**SET EXERCISE:**
Format every line of the listing below as a JSON list of strings, with one string per line and blank lines left out.

**DATASET CONTENT:**
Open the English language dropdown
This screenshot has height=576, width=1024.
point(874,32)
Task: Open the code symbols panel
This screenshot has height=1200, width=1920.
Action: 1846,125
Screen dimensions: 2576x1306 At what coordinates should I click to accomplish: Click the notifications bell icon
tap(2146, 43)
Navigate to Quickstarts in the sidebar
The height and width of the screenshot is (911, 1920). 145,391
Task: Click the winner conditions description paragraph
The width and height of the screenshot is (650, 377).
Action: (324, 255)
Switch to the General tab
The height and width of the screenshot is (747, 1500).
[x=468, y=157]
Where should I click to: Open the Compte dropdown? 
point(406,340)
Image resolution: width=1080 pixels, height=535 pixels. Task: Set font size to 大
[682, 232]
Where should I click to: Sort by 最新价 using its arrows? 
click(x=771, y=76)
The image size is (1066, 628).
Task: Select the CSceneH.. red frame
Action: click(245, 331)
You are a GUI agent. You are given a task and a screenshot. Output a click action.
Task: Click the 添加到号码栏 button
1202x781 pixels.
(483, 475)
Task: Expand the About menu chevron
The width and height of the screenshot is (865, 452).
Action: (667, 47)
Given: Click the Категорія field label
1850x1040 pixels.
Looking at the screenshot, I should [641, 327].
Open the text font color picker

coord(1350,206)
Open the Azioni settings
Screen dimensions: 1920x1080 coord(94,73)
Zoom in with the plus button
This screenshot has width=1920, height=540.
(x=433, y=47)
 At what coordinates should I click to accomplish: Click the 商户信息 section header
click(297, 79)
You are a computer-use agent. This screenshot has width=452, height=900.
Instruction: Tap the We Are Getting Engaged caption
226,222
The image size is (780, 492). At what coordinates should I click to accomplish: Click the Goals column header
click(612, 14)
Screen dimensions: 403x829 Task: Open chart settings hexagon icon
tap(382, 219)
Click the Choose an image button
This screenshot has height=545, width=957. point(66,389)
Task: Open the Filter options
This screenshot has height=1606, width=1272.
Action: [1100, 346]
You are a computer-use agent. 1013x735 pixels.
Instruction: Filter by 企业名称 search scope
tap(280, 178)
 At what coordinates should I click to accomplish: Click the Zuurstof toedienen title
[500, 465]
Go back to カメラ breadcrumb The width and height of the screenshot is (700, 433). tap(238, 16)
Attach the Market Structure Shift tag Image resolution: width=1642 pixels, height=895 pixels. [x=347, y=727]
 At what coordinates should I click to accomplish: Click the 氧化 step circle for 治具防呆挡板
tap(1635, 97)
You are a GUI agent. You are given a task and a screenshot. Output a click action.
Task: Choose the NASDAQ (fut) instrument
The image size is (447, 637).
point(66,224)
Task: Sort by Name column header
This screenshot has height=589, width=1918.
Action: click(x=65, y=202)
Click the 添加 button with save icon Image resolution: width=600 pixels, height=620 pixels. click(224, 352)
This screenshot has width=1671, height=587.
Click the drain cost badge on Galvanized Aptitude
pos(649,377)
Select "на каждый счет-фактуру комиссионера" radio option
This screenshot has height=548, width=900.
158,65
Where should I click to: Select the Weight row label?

**OUTPUT BELOW:**
[
  "Open the English language dropdown",
  "This screenshot has height=576, width=1024.",
  "point(874,32)",
  "Task: Open the code symbols panel",
  "This screenshot has height=1200, width=1920.",
  "Action: 1846,125",
  "Screen dimensions: 2576x1306 At what coordinates should I click to accomplish: Click the notifications bell icon",
  "tap(2146, 43)",
  "Navigate to Quickstarts in the sidebar",
  "The height and width of the screenshot is (911, 1920). 145,391",
  "Task: Click the winner conditions description paragraph",
  "The width and height of the screenshot is (650, 377).",
  "Action: (324, 255)",
  "Switch to the General tab",
  "The height and width of the screenshot is (747, 1500).",
  "[x=468, y=157]",
  "Where should I click to: Open the Compte dropdown? ",
  "point(406,340)",
  "Image resolution: width=1080 pixels, height=535 pixels. Task: Set font size to 大",
  "[682, 232]",
  "Where should I click to: Sort by 最新价 using its arrows? ",
  "click(x=771, y=76)",
  "The image size is (1066, 628).",
  "Task: Select the CSceneH.. red frame",
  "Action: click(245, 331)",
  "You are a GUI agent. You are given a task and a screenshot. Output a click action.",
  "Task: Click the 添加到号码栏 button",
  "1202x781 pixels.",
  "(483, 475)",
  "Task: Expand the About menu chevron",
  "The width and height of the screenshot is (865, 452).",
  "Action: (667, 47)",
  "Given: Click the Категорія field label",
  "1850x1040 pixels.",
  "Looking at the screenshot, I should [641, 327].",
  "Open the text font color picker",
  "coord(1350,206)",
  "Open the Azioni settings",
  "Screen dimensions: 1920x1080 coord(94,73)",
  "Zoom in with the plus button",
  "This screenshot has width=1920, height=540.",
  "(x=433, y=47)",
  " At what coordinates should I click to accomplish: Click the 商户信息 section header",
  "click(297, 79)",
  "You are a computer-use agent. This screenshot has width=452, height=900.",
  "Instruction: Tap the We Are Getting Engaged caption",
  "226,222",
  "The image size is (780, 492). At what coordinates should I click to accomplish: Click the Goals column header",
  "click(612, 14)",
  "Screen dimensions: 403x829 Task: Open chart settings hexagon icon",
  "tap(382, 219)",
  "Click the Choose an image button",
  "This screenshot has height=545, width=957. point(66,389)",
  "Task: Open the Filter options",
  "This screenshot has height=1606, width=1272.",
  "Action: [1100, 346]",
  "You are a computer-use agent. 1013x735 pixels.",
  "Instruction: Filter by 企业名称 search scope",
  "tap(280, 178)",
  " At what coordinates should I click to accomplish: Click the Zuurstof toedienen title",
  "[500, 465]",
  "Go back to カメラ breadcrumb The width and height of the screenshot is (700, 433). tap(238, 16)",
  "Attach the Market Structure Shift tag Image resolution: width=1642 pixels, height=895 pixels. [x=347, y=727]",
  " At what coordinates should I click to accomplish: Click the 氧化 step circle for 治具防呆挡板",
  "tap(1635, 97)",
  "You are a GUI agent. You are given a task and a screenshot. Output a click action.",
  "Task: Choose the NASDAQ (fut) instrument",
  "The image size is (447, 637).",
  "point(66,224)",
  "Task: Sort by Name column header",
  "This screenshot has height=589, width=1918.",
  "Action: click(x=65, y=202)",
  "Click the 添加 button with save icon Image resolution: width=600 pixels, height=620 pixels. click(224, 352)",
  "This screenshot has width=1671, height=587.",
  "Click the drain cost badge on Galvanized Aptitude",
  "pos(649,377)",
  "Select \"на каждый счет-фактуру комиссионера\" radio option",
  "This screenshot has height=548, width=900.",
  "158,65",
  "Where should I click to: Select the Weight row label?"
]